Потом отец Бенекитты объявил о ее помолвке с отчаянно гордым бароном, чья привлекательность измерялась акрами его виноградников. Бенекитта согласилась на брак с удовольствием — при условии, что Домаос будет назначен на должность постоянного иллюстратора в той местности, куда она поедет. Разрываемый между страстью и благоразумием, он все же нашел в себе силы отказаться от такой чести. Он не мог продолжать убивать людей или накладывать на них чары, если они вдруг увидят не то, что надо, — а у будущего мужа Бенекитты были очень зоркие глаза. Но даже не глаза, а большой опыт барона Филиппа до'Джебатта по части женщин послужил уничтожению планов Домаоса. Барон был действительно весьма опытен, и три предыдущих жены почти не принимались во внимание — барон предпочитал девственниц и не мог ошибиться на сей счет, оказавшись с девушкой в постели, — а Бенекитта девственницей не была. На следующее утро после свадьбы барон ворвался в покои Великого герцога в Палассо Веррада и разорвал в мелкие клочья еще не просохшее “Венчание”.

Союз был расторгнут. Бенекитту отослали в один из самых строгих и отдаленных монастырей Тайра-Вирте.

— Надеюсь, она научится там смирению, поскольку ее поведение переходит все границы! — заявила разгневанная мать.

Домаос был в ужасе и несколько дней с бешеной скоростью рисовал автопортрет, пока наконец до Великого герцога не дошло, в какой степени “дружбы” состояла его дочь с иллюстратором. Домаоса арестовали в полночь, в цепях отвели к границе и навсегда запретили ему ступать на землю Тайра-Вирте.

Одна только мысль о годах, которые за этим последовали, повергала его в дрожь. То ли дело путешествовать от одного двора до другого, рисуя там “Венчание”, тут “Рождение”, “Завещание” или “Запись”! Посланник — это почетный гость, драгоценный дар Тайра-Вирте и, между прочим, хорошо оплачиваемый. Но бродячего художника без рекомендаций все избегали. Домаос влачил жалкое существование в гхийасских и нипалийских городах, где любой, кто мог с помощью линейки провести прямую линию, становился местным архивариусом и где никто не мог оценить, что к ним приехал иллюстратор Грихальва — пусть даже опозоренный. Конкуренция за каждый заказ была огромной, а плата — нищенской. В присутствии молодых девиц за ним внимательно наблюдали — впрочем, это, пожалуй, было излишним, поскольку скандал стал широко известен. Такая работа могла лишь унизить человека, дважды достигавшего вершины в своей профессии.

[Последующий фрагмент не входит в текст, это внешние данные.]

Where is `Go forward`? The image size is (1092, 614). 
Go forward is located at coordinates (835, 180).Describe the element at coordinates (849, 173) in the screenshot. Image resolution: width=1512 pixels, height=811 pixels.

За двадцать один год ему и мельком не удалось увидеть одного Грихальва. Они были драгоценным товаром и никогда не путешествовали без вооруженной охраны, и невозможно было подстеречь никого из них на дороге. Таким образом он был отрезан не только от своей страны, но и от другой жизни, не похожей на его нынешнее убогое существование.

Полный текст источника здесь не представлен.